Uses and disclosures requiring your written authorization. We will obtain your written authorization for the use or disclosure of psychotherapy notes, use or disclosure of PHI for marketing, and for the sale of PHI, except in limited circumstances where applicable law allows such uses or disclosures without your authorization. We will obtain your written authorization before using or disclosing your PHI for purposes other than those described in this Notice or otherwise permitted by law. If you have given us an authorization, you may revoke it in writing at any time, if we have not already acted on it. If you have questions regarding authorizations, please call us.
Your legal rights
The federal privacy regulations give you several rights regarding your PHI.
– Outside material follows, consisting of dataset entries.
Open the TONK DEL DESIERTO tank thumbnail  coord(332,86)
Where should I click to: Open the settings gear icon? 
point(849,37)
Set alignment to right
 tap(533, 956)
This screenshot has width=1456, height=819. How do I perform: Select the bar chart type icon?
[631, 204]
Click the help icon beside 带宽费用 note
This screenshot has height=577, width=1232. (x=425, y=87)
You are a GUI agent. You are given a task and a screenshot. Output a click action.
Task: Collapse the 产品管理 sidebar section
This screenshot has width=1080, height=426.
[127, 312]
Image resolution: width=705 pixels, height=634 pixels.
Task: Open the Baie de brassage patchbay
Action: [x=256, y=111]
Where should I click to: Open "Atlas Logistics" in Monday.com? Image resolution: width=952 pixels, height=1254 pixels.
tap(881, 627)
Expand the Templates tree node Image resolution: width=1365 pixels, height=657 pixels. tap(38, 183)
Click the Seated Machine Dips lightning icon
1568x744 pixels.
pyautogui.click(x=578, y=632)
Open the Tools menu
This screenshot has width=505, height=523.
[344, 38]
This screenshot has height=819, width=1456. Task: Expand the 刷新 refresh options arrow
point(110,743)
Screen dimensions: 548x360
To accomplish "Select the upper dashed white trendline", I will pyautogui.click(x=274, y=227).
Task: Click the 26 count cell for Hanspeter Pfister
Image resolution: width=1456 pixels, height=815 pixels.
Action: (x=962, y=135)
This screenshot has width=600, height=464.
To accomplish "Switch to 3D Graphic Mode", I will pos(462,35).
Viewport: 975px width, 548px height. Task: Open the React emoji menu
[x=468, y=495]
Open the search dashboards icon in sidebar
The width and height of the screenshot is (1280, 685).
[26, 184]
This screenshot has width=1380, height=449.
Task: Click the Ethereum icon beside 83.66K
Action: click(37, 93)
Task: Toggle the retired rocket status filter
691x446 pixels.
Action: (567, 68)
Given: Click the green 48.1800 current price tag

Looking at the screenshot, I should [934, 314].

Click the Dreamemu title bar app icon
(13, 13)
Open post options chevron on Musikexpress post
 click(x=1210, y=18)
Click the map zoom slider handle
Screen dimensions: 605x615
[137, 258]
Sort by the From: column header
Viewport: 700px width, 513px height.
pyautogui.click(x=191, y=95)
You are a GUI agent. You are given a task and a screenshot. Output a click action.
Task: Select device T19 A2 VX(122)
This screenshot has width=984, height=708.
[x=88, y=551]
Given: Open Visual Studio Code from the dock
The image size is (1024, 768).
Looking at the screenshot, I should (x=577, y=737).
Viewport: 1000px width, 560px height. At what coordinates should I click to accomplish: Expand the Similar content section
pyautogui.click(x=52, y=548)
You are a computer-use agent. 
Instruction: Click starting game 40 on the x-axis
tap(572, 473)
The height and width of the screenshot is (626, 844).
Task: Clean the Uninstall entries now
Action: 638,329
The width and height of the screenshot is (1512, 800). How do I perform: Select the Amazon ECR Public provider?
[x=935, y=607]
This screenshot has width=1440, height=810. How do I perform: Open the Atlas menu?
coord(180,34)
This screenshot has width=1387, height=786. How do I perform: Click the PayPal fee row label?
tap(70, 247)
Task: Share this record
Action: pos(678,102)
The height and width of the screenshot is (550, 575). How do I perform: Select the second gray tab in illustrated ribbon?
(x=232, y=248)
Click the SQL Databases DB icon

- You have the right to ask us to communicate with you in a certain way or at a certain location. For example, you might want us to send your PHI (e.g., prescription information) to an alternate address. We will accommodate reasonable requests.
- You have the right to ask us to restrict the way we use or disclose your PHI in connection with treatment, payment and health care operations. We will consider but may not agree to such requests. You also have the right to ask us to restrict disclosures to persons involved in your health care.
- You have the right to ask us to obtain a copy of your PHI that is contained in a “designated record set” – records maintained and used in prescription processing and related decisions. We may ask you to make your request in writing, may charge a reasonable fee for producing and mailing the copies and, in certain cases, may deny the request.
- You have the right to ask us to amend your PHI that is in a designated record set. Your request must be in writing and must include the reason for the request. If we deny the request, you may file a written statement of disagreement.
- You have the right to ask us to provide an accounting of certain disclosures we have made about you, such as disclosures to government agencies that license us. Your request must be in writing. If you request such an accounting more than once in a 12-month period, we may charge a reasonable fee.
- You have the right to be notified following a breach involving your PHI.
- You have the right to restrict disclosures of your PHI to a health plan when you have paid out-of pocket expenses in full.
- You also have the right to file a complaint if you think your privacy rights have been violated. To do so, please send your inquiry to us or call us. You may also write to the Secretary of the U.S. Department of Health and Human Services. You will not be penalized for filing a complaint.
- You may make any of the requests described above, may request a paper copy of this Notice, or ask questions regarding this Notice by calling us.